For the life of me, I cannot figure out why astute, long-time Apple fans draw no comparisons to Apple v. Microsoft from two decades ago. It’s pretty much the same argument that Apple lost then, this time with patents instead of copyright trying to prop up “ownership” of ideas themselves, rather than specific expression or implementation. It will fail this time as well, as it should, because it is terrible, terrible public policy to grant people or companies state-enforced monopolies on general ideas and concepts. It’s not even in your interest as an Apple fan to let Apple have such state-backed control of ideas. It befuddles me how little historical perspective ever enters these analyses or discussions.

daemon

I don’t understand why Jeff didn’t bother to find out why, but Judge Koh’s reason for denying the evidence is because it was presented “too late” in the discovery process… I understand why they deny evidence after discovery, but why deny it during?

jfbiii

Now we have Apple going thermonuclear while it engages in the same infringement of which it accuses the ?copiers?.

No, not at all. You shouldn’t keep deliberately misconstruing the two sides. The difference is not at all obtuse.

It’s not an idea or a concept that Samsung copied. That was Android. Samsung copied PRODUCTS.

Mars

What they’re claiming as evidence is ridiculous anyway. An ex-Sony designer who became an Apple designer was asked to render a design that he thinks is “Sony-like”. So he comes up with a design that’s pretty good ans so some elements were used in designing the iPhone 4. The design he rendered was something he made as an Apple designer. Not something that actually came from any Sony designs. And Samsung is claiming that this example gives them the right to copy the iPhone design???

What they’re doing is trying to win the PR battle because they know they will lose and claim they did not get a fair trial. And of course Android fanboys will lap it up. This has nothing to do with Android anyway. Just look at the first Galaxy S. They copied every detail of the 3GS and just placed their logo on it.

domsin

It will fail this time as well, as it should, because it is terrible, terrible public policy to grant people or companies state-enforced monopolies on general ideas and concepts. It?s not even in your interest as an Apple fan to let Apple have such state-backed control of ideas. It befuddles me how little historical perspective ever enters these analyses or discussions.

Brad, you may feel that its terrible public policy but the fact is that is why we have patent law.  This trial is not about public policy or why we have patent law.  Its about whether specific patents issued to Apple were infringed.

James

Ok, so here we go. The judge is Clearly biased towards Apple. Also, the fact that she got mad that the evidence was leaked is absolutely indicative that she thought it would sway the case, which she obviously wants to go Apple’s way. That’s why she ruled against it being shown to the jury. This woman made money on Apple’s back and represented Apple along with others at their IPO. The fact that She is the person responsible for overseeing a trial having Anything to do with Apple is a clear conflict of interest, and a complete miscarriage of justice.

Bosco (Brad Hutchings)

Mars, you ignore half of what Samsung presented to supporters. The other half is a chart showing evolution of the complete Samsung phone product line. This chart counter’s Apple’s (and the typical Apple fan) claim that when the iPhone came out, Samsung just copied it. Samsung’s chart shows a wider context, where Samsung has multiple phones with varying form factors, capabilities, and price points. Apple did not have the first rectangular phone with a screen that dominated the front surface area. Apple also didn’t have the first such phone with a grid of icons.

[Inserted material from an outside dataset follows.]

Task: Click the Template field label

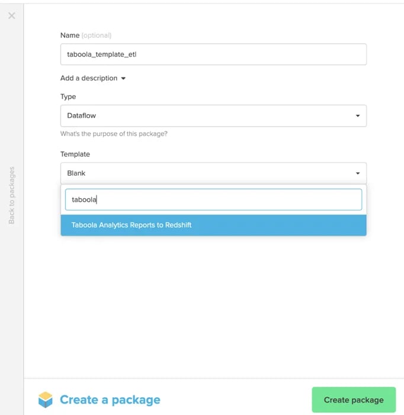Action: [x=75, y=154]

Mars, you also miss the whole point of the “Sony” mock-up from Samsung’s point of view. It is to show that even Apple would consider what competitors were doing or might do, would borrow the best, and would spin it their own way. That’s what actual innovation looks like, even at Apple. Regardless of what happens in this case, it is important for the public to understand that that is actually how innovation works, contrary to the Apple narrative where they invent everything and their enemies slavishly copy.